## SET PROBLEM:
Reproduce verbatim the material below, from its first line through the line containing "Following, so click(x=794, y=396).", with both of those lines included.

## PROVIDED RECORDS:
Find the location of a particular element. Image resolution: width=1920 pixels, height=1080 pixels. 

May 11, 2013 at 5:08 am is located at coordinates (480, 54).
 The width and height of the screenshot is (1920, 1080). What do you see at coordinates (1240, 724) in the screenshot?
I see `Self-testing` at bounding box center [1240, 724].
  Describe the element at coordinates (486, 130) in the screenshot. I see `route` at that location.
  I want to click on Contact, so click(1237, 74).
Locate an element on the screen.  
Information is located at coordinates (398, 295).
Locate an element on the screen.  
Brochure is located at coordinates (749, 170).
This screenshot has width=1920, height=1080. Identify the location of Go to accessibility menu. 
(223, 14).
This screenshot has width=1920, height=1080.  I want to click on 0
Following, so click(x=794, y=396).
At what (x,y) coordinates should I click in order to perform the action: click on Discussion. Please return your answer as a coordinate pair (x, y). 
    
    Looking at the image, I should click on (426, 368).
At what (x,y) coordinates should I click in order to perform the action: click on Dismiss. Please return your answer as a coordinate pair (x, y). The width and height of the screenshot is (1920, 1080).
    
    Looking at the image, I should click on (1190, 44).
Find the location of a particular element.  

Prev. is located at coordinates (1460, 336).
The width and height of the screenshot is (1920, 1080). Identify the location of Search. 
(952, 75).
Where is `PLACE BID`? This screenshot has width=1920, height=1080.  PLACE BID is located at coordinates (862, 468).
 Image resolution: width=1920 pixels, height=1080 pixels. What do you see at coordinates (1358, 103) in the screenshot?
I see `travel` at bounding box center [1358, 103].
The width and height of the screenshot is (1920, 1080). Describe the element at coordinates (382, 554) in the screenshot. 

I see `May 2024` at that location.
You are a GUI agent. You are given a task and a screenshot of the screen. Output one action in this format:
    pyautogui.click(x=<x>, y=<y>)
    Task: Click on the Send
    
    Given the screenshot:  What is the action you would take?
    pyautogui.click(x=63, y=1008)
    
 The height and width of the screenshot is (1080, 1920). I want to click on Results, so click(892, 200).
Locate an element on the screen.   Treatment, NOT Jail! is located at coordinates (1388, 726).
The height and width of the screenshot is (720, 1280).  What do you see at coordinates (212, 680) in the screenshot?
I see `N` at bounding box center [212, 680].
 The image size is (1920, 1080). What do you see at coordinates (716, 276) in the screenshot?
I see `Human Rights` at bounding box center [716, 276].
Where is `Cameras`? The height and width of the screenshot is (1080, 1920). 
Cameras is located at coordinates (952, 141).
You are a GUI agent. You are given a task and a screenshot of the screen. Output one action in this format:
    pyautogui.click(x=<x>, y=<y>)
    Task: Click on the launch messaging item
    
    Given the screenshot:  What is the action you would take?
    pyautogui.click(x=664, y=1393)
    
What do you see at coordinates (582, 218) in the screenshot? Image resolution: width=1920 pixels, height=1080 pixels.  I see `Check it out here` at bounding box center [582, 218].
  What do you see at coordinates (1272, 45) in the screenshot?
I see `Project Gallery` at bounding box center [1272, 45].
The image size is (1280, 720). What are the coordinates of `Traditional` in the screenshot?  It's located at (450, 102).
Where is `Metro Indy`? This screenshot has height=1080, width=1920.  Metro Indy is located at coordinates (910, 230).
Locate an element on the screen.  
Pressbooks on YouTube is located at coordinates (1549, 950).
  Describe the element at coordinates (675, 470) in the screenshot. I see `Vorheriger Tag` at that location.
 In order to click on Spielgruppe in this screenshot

## TASK SOLUTION:
Find the location of a particular element. Image resolution: width=1920 pixels, height=1080 pixels. 

May 11, 2013 at 5:08 am is located at coordinates (480, 54).
 The width and height of the screenshot is (1920, 1080). What do you see at coordinates (1240, 724) in the screenshot?
I see `Self-testing` at bounding box center [1240, 724].
  Describe the element at coordinates (486, 130) in the screenshot. I see `route` at that location.
  I want to click on Contact, so click(1237, 74).
Locate an element on the screen.  
Information is located at coordinates (398, 295).
Locate an element on the screen.  
Brochure is located at coordinates (749, 170).
This screenshot has width=1920, height=1080. Identify the location of Go to accessibility menu. 
(223, 14).
This screenshot has width=1920, height=1080.  I want to click on 0
Following, so click(x=794, y=396).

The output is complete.